**Task statement:** Copy every record exactly, with nothing left out.

[Collected data]
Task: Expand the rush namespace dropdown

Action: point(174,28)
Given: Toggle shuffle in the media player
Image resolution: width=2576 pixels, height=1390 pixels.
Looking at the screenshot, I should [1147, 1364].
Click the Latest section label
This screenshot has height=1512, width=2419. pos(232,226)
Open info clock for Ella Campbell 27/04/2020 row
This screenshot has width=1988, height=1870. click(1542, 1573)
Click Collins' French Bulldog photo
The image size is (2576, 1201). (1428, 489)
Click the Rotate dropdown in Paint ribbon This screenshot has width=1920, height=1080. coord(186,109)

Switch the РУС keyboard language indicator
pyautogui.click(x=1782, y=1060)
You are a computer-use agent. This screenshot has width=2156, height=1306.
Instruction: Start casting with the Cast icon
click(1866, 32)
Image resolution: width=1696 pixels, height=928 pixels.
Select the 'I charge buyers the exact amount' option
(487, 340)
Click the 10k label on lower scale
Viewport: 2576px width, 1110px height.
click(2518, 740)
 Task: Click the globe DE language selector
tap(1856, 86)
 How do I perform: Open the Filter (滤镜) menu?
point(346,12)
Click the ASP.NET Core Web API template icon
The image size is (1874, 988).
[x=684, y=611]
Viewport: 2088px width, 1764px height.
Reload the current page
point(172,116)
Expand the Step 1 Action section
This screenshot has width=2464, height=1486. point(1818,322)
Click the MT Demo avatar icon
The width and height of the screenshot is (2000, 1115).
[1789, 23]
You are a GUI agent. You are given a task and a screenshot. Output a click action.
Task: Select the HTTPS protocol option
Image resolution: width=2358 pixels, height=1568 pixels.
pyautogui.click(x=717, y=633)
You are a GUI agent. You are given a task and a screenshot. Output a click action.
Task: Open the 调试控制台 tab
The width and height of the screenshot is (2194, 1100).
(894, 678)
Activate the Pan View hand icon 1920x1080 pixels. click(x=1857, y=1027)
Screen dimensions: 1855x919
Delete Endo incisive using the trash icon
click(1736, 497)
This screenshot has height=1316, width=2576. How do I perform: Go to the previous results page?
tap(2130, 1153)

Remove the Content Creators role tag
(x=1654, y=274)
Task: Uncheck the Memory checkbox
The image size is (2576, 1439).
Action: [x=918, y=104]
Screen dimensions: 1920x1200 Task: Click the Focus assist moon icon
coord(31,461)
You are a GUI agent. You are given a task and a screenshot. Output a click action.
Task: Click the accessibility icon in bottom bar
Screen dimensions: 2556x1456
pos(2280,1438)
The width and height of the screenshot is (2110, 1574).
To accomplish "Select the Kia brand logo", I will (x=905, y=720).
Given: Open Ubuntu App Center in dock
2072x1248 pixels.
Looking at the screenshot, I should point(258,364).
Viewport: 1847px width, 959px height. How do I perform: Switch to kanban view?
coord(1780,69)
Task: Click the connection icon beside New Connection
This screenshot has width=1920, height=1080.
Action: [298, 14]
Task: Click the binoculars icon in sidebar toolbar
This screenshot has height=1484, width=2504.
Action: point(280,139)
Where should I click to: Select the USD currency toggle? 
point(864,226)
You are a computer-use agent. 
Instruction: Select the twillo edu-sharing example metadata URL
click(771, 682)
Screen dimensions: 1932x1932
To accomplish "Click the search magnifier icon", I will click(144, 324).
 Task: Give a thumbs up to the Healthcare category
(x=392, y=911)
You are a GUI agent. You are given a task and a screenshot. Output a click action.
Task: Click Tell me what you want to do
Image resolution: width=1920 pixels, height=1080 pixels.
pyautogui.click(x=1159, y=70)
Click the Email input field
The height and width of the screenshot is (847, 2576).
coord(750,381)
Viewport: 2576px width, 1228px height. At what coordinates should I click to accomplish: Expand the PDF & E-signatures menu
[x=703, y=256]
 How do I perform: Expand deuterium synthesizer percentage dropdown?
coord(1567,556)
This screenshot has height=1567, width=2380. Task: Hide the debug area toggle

**Result below:**
Task: Expand the rush namespace dropdown

Action: point(174,28)
Given: Toggle shuffle in the media player
Image resolution: width=2576 pixels, height=1390 pixels.
Looking at the screenshot, I should [1147, 1364].
Click the Latest section label
This screenshot has height=1512, width=2419. pos(232,226)
Open info clock for Ella Campbell 27/04/2020 row
This screenshot has width=1988, height=1870. click(1542, 1573)
Click Collins' French Bulldog photo
The image size is (2576, 1201). (1428, 489)
Click the Rotate dropdown in Paint ribbon This screenshot has width=1920, height=1080. coord(186,109)

Switch the РУС keyboard language indicator
pyautogui.click(x=1782, y=1060)
You are a computer-use agent. This screenshot has width=2156, height=1306.
Instruction: Start casting with the Cast icon
click(1866, 32)
Image resolution: width=1696 pixels, height=928 pixels.
Select the 'I charge buyers the exact amount' option
(487, 340)
Click the 10k label on lower scale
Viewport: 2576px width, 1110px height.
click(2518, 740)
 Task: Click the globe DE language selector
tap(1856, 86)
 How do I perform: Open the Filter (滤镜) menu?
point(346,12)
Click the ASP.NET Core Web API template icon
The image size is (1874, 988).
[x=684, y=611]
Viewport: 2088px width, 1764px height.
Reload the current page
point(172,116)
Expand the Step 1 Action section
This screenshot has width=2464, height=1486. point(1818,322)
Click the MT Demo avatar icon
The width and height of the screenshot is (2000, 1115).
[1789, 23]
You are a GUI agent. You are given a task and a screenshot. Output a click action.
Task: Select the HTTPS protocol option
Image resolution: width=2358 pixels, height=1568 pixels.
pyautogui.click(x=717, y=633)
You are a GUI agent. You are given a task and a screenshot. Output a click action.
Task: Open the 调试控制台 tab
The width and height of the screenshot is (2194, 1100).
(894, 678)
Activate the Pan View hand icon 1920x1080 pixels. click(x=1857, y=1027)
Screen dimensions: 1855x919
Delete Endo incisive using the trash icon
click(1736, 497)
This screenshot has height=1316, width=2576. How do I perform: Go to the previous results page?
tap(2130, 1153)

Remove the Content Creators role tag
(x=1654, y=274)
Task: Uncheck the Memory checkbox
The image size is (2576, 1439).
Action: [x=918, y=104]
Screen dimensions: 1920x1200 Task: Click the Focus assist moon icon
coord(31,461)
You are a GUI agent. You are given a task and a screenshot. Output a click action.
Task: Click the accessibility icon in bottom bar
Screen dimensions: 2556x1456
pos(2280,1438)
The width and height of the screenshot is (2110, 1574).
To accomplish "Select the Kia brand logo", I will (x=905, y=720).
Given: Open Ubuntu App Center in dock
2072x1248 pixels.
Looking at the screenshot, I should point(258,364).
Viewport: 1847px width, 959px height. How do I perform: Switch to kanban view?
coord(1780,69)
Task: Click the connection icon beside New Connection
This screenshot has width=1920, height=1080.
Action: [298, 14]
Task: Click the binoculars icon in sidebar toolbar
This screenshot has height=1484, width=2504.
Action: point(280,139)
Where should I click to: Select the USD currency toggle? 
point(864,226)
You are a computer-use agent. 
Instruction: Select the twillo edu-sharing example metadata URL
click(771, 682)
Screen dimensions: 1932x1932
To accomplish "Click the search magnifier icon", I will click(144, 324).
 Task: Give a thumbs up to the Healthcare category
(x=392, y=911)
You are a GUI agent. You are given a task and a screenshot. Output a click action.
Task: Click Tell me what you want to do
Image resolution: width=1920 pixels, height=1080 pixels.
pyautogui.click(x=1159, y=70)
Click the Email input field
The height and width of the screenshot is (847, 2576).
coord(750,381)
Viewport: 2576px width, 1228px height. At what coordinates should I click to accomplish: Expand the PDF & E-signatures menu
[x=703, y=256]
 How do I perform: Expand deuterium synthesizer percentage dropdown?
coord(1567,556)
This screenshot has height=1567, width=2380. Task: Hide the debug area toggle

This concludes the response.